What to produce: Copy the lines of the material below verbatim, beginning with the line that contains "お支払い方法について (165, 619)" and continuing through the line that contains "ショップについて (595, 651)", with both of those lines included.

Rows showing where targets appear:

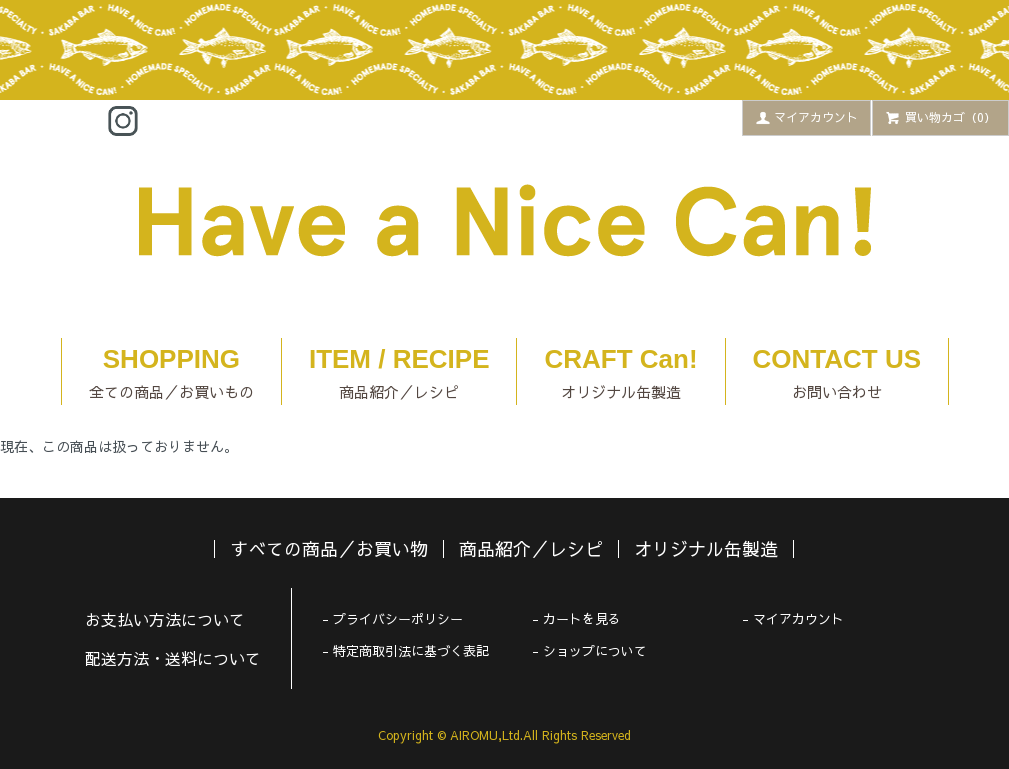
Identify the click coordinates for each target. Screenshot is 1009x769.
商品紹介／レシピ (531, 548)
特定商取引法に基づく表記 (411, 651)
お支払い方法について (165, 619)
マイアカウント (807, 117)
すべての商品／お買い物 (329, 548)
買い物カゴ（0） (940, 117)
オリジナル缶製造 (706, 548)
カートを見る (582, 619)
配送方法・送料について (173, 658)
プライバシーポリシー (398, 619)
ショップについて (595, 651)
==
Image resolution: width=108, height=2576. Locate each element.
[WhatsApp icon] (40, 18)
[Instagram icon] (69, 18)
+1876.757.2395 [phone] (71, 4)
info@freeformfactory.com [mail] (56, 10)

Solution:
お支払い方法について (165, 619)
マイアカウント (807, 117)
すべての商品／お買い物 (329, 548)
買い物カゴ（0） (940, 117)
オリジナル缶製造 (706, 548)
カートを見る (582, 619)
配送方法・送料について (173, 658)
プライバシーポリシー (398, 619)
ショップについて (595, 651)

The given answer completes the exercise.